Among the high profile contributors to the spectacularly successful event in December 2005 were Gay Byrne and Kathleen Watkins, John McGahern, Seamus Heaney and Pauline Bewick.
In the perfectly composed letter written to his fellow members in the artists' collective, Aosdana, and other artists in Donegal, the poet said that the money raised would provide "essential financial support for 15 young people from penniless families -- enabling them to get an education or training in a particular skill or trade".
But the maker of the documentary, 'Fairytale in Kathmandu', who travelled to Nepal with the poet after the auction, said she could see no evidence of educational or other projects being funded.
"Cathal was asked repeatedly by the director to show the film crew evidence of his work in Nepal, but all he could show was the purchase of bicycles and clothes for young men. The film is a more than fair portrayal of Cathal's life in Nepal," a spokesperson for the filmmaker said.
The film focuses almost entirely on the poet's relationships with impoverished young men.
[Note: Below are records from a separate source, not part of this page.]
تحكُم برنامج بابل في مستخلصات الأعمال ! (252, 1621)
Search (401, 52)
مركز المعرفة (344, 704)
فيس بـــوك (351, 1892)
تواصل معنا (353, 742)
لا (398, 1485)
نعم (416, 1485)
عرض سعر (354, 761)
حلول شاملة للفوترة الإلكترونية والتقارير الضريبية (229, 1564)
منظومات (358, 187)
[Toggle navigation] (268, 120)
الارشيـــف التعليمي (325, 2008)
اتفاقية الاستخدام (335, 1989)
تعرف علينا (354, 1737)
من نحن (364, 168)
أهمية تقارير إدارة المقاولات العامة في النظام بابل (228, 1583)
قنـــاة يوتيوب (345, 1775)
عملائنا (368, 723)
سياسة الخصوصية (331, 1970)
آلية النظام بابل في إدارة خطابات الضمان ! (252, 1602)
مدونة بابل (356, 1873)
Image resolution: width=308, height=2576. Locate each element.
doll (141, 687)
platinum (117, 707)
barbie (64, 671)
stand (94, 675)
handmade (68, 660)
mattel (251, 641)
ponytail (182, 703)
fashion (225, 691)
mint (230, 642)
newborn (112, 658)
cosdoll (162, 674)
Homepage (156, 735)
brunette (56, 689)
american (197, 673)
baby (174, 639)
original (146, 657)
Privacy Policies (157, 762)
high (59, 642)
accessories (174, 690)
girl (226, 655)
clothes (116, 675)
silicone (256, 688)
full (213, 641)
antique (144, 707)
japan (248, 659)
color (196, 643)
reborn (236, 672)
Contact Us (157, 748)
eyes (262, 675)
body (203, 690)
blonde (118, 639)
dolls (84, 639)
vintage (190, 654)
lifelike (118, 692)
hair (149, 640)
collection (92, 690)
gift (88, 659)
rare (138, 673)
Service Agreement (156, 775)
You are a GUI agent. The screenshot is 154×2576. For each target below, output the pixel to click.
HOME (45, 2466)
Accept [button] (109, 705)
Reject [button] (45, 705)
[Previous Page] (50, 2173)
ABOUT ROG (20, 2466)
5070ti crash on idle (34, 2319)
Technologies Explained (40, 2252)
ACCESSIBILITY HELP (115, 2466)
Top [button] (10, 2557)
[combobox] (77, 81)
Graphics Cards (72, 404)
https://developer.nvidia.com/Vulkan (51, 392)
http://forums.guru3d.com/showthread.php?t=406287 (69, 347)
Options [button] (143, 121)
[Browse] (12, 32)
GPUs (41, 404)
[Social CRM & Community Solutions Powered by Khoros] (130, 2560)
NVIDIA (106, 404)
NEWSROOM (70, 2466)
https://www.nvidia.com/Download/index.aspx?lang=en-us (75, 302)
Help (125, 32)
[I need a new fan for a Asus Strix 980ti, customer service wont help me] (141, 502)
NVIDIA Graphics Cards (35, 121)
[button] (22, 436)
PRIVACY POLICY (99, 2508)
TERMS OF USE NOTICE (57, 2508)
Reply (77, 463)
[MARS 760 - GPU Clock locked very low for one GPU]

When O Searcaigh was confronted by the filmmaker after his return to Donegal, he admitted he had sex with some of them but insisted that the door to his room was always open.
Eilis O'Connell said that she, "like most people" found the documentary "very shocking".
"He uses the concept of charitable-giving to camouflage his darker nature. I also think that deep down some part of him wanted to be found out. I would like to see something positive come out of all of this," she said.
Gay Byrne, who also contributed to the auction, criticised Senator David Norris for his comments on the O Searcaigh documentary.
"Having seen the documentary, I have no doubts that Cathal O Searcaigh was in the wrong. A damaged child is one thing for which there is no forgiveness," he said.